Annals of Laboratory Medicine 2016; 36(5): 489-493.

Published online: 24 June 2016

DOI: https://doi.org/10.3343/alm.2016.36.5.489

Multiplex Assay of Second-Line Anti-Tuberculosis Drugs in Dried Blood Spots Using Ultra-Performance Liquid Chromatography-Tandem Mass Spectrometry

Kyunghoon Lee, M.D.^1,², Sun-Hee Jun, M.T.³, Minje Han, M.D.^1,⁴, Sang Hoon Song, M.D.^1,², Jong Sun Park, M.D.⁵, Jae Ho Lee, M.D.⁵, Kyoung Un Park, M.D.^1,³, Junghan Song, M.D.^1,³

¹Department of Laboratory Medicine, Seoul National University College of Medicine, Seoul, Korea.

²Department of Laboratory Medicine, Seoul National University Hospital, Seoul, Korea.

³Department of Laboratory Medicine, Seoul National University Bundang Hospital, Seongnam, Korea.

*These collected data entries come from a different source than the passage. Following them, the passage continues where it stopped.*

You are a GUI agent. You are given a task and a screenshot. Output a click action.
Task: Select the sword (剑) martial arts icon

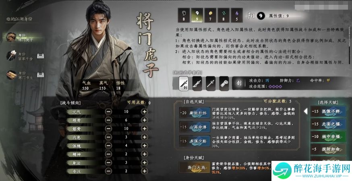click(x=183, y=84)
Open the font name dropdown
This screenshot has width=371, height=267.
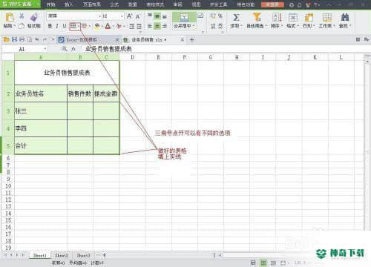point(99,16)
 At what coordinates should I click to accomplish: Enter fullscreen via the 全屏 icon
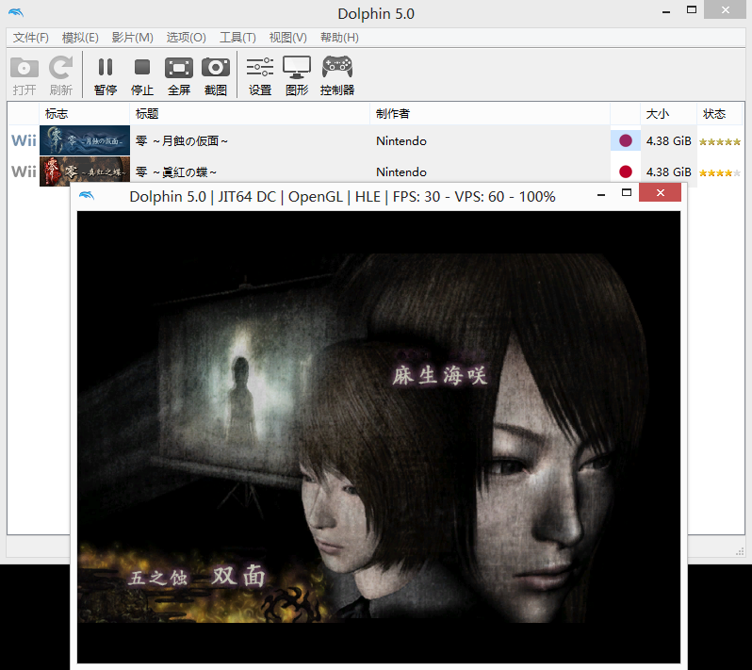click(179, 74)
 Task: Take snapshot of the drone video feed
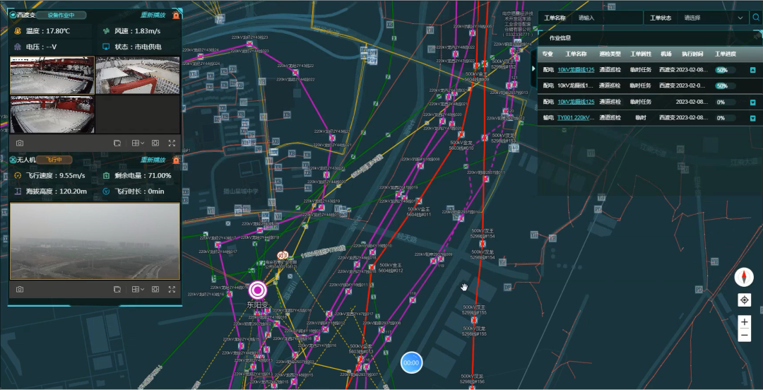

⁴Department of Laboratory Medicine, Sheikh Khalifa Specialty Hospital, Ras Al Khaimah, United Arab Emirates.

⁵Department of Internal Medicine, Seoul National University Bundang Hospital, Seongnam, Korea.

Corresponding author: Junghan Song. Department of Laboratory Medicine, Seoul National University Bundang Hospital, 82 Gumi-ro 173 Beon-gil, Bundang-gu, Seongnam 13620, Korea. Tel: +82-2-2228-2442, Fax: +82-2-364-1583, songjhcp@snu.ac.kr

Received 4 February 2016 Revised 9 March 2016 Accepted 23 May 2016

(open-access, http://creativecommons.org/licenses/by-nc/4.0/):

This is an Open Access article distributed under the terms of the Creative Commons Attribution Non-Commercial License (http://creativecommons.org/licenses/by-nc/4.0/) which permits unrestricted non-commercial use, distribution, and reproduction in any medium, provided the original work is properly cited.

Abstract

As dried blood spots (DBSs) have various advantages over conventional venous blood sampling, some assays for detection of one or two anti-tuberculosis (TB) drugs in DBSs have been developed. However, there are no assays currently available for the simultaneous measurement of three or more anti-TB drugs in DBSs. In this study, we developed and evaluated a multiplex method for detecting nine anti-TB drugs including streptomycin, kanamycin, clarithromycin, cycloserine, moxifloxacin, levofloxacin, para-aminosalicylic acid, prothionamide, and linezolid in DBSs by using ultra-performance liquid chromatography-tandem mass spectrometry (UPLC-MS/MS). Seventy-nine patient samples of DBS were analyzed on the UPLC-MS/MS system. All drug concentrations were determined within 4 min, and assay performance was evaluated. All drugs were clearly separated without ion suppression. Within-run and between-run precisions were 1.7-13.0% and 5.7-17.0%, respectively, at concentrations representing low and high levels for the nine drugs. Lower limits of detection and quantification were 0.06-0.6 and 0.5-5.0 µg/mL, respectively. Linearity was acceptable at five level concentrations for each drug. Correlations between drug concentrations in plasma and DBSs by using Passing-Bablock regression and Pearson's rho (ρ, 0.798-0.989) were acceptable. In conclusion, we developed a multiplex assay to measure nine second-line anti-TB drugs in DBSs successfully. This assay provided convenient and rapid drug quantification and could have applications in drug monitoring during treatment.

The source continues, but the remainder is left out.